下記の問題及び解説は、必ずしも現時点における法改正及びデータを反映したものではない場合があります。

宅建 過去問解説 平成4年 問6

【問 6】 Aは、BのCに対する債務を担保するため、Aの所有地にCの抵当権を設定し、その旨の登記も完了した後、建物を新築して、Dに対し当該土地建物を譲渡した。この場合、民法の規定によれば、次の記述のうち正しいものはどれか。

1 Cは、Bが債務を返済しないときに、抵当権を実行するには、Dに通知する必要がある。

2 Cは、抵当権を実行して、土地及び建物をともに競売し、建物の売却代金からも優先して弁済を受けることができる。

3 Dは、Cの抵当権が設定されていることを知らなかったときは、Cが抵当権を実行する前においても、Aに対し、売買契約を解除することができる。

4 Dは、B及びCの反対の意思表示のないときは、Bの債務を弁済して、抵当権を消滅させることができる。

【解答及び解説】

【問 6】 正解 4

1 誤り。以前は、抵当権者が抵当権を実行するには、第三取得者に抵当権実行の通知をする必要があったが、近年法改正により、この第三取得者に対する抵当権の実行通知は不要となった。

2 誤り。抵当権の設定後に抵当地に建物が築造されたときは、抵当権者は、土地とともにその建物を競売することができる。ただし、その優先権は、「土地の代価についてのみ」行使することができる。したがって、建物の売却代金からは優先して弁済を受けることはできない。
*民法389条1項

3 誤り。

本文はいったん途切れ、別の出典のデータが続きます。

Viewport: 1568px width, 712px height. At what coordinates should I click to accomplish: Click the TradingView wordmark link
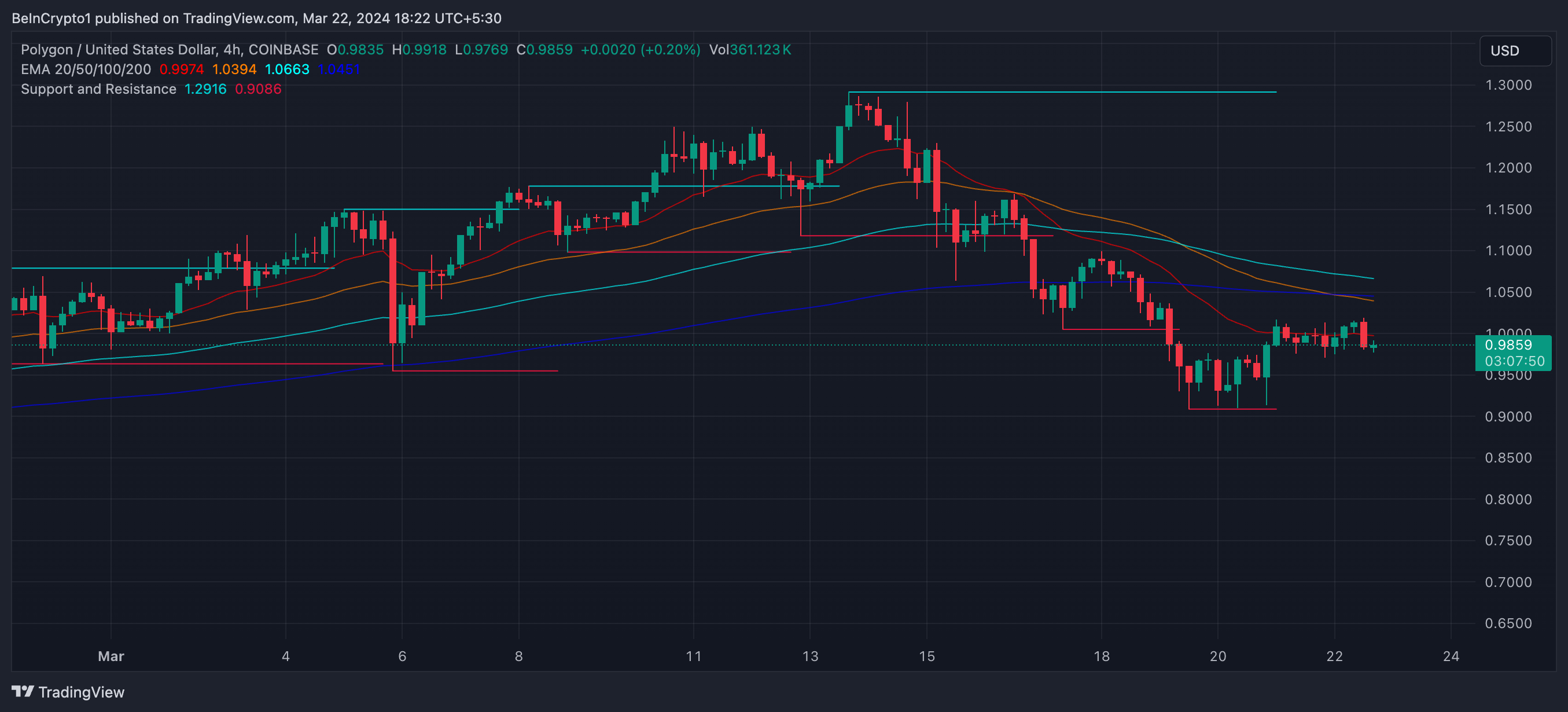81,692

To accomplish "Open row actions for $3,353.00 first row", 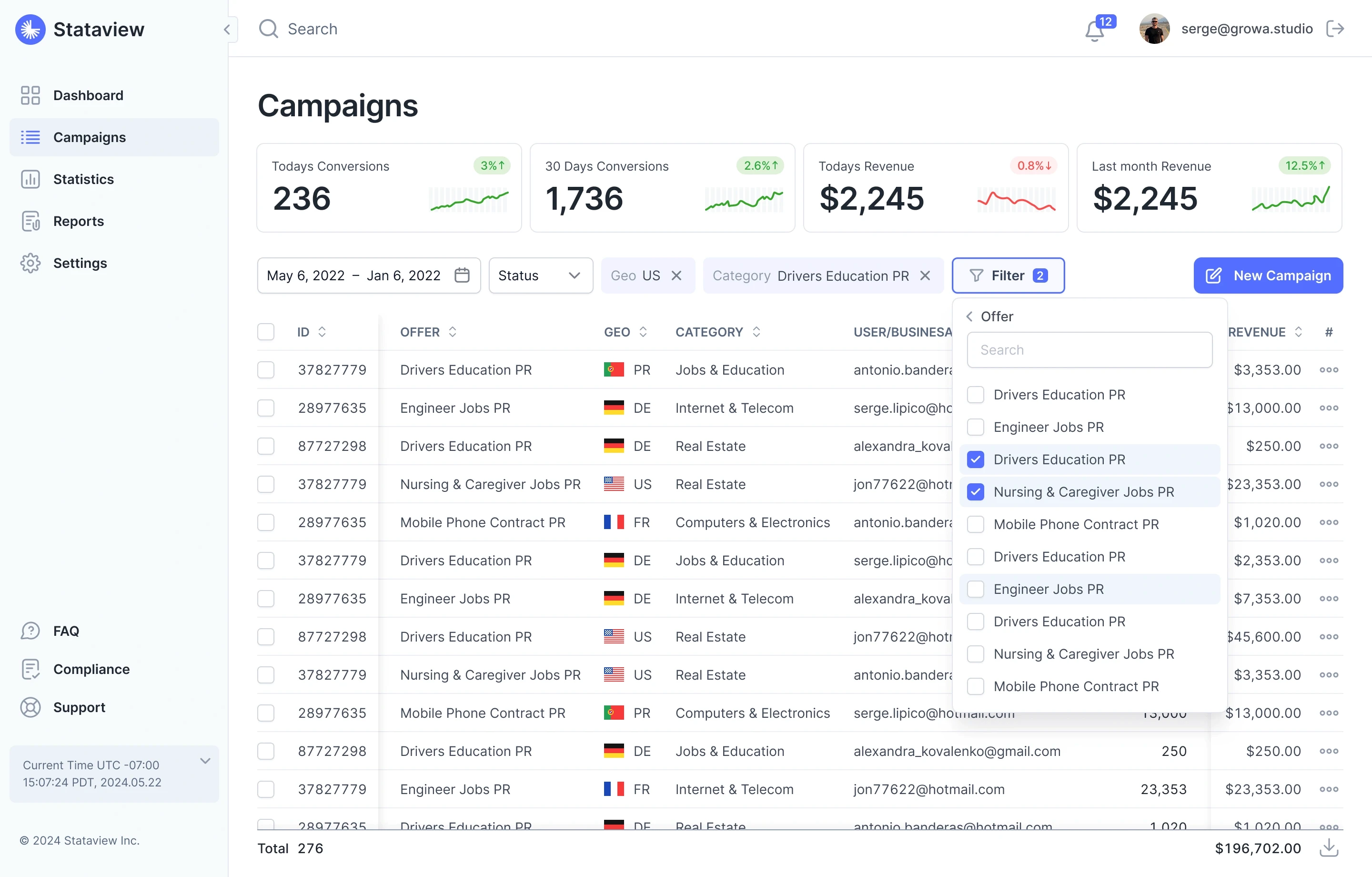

売買の目的である不動産について存した「抵当権の行使により買主がその所有権を失ったとき」は、買主は、契約の解除をすることができる。したがって、抵当権が実行される前に、抵当権の存在自体を理由に解除することは、善意の買主でもできない。
*民法567条1項

4 正しい。債務の弁済は、第三者もすることができる。ただし、その債務の性質がこれを許さないとき、又は「当事者が反対の意思を表示」したときは、この限りでない。したがって、「B及びCの反対の意思表示のないとき」は、Dは利害関係のある第三者としてBの債務を弁済して、抵当権を消滅させることができる(附従性)。
*民法474条1項


【解法のポイント】肢4の「当事者が反対の意思を表示したとき」というのは、具体的には、債権者と債務者との契約において第三者の弁済を許さない旨の特約をしたときなどがこれに該当します。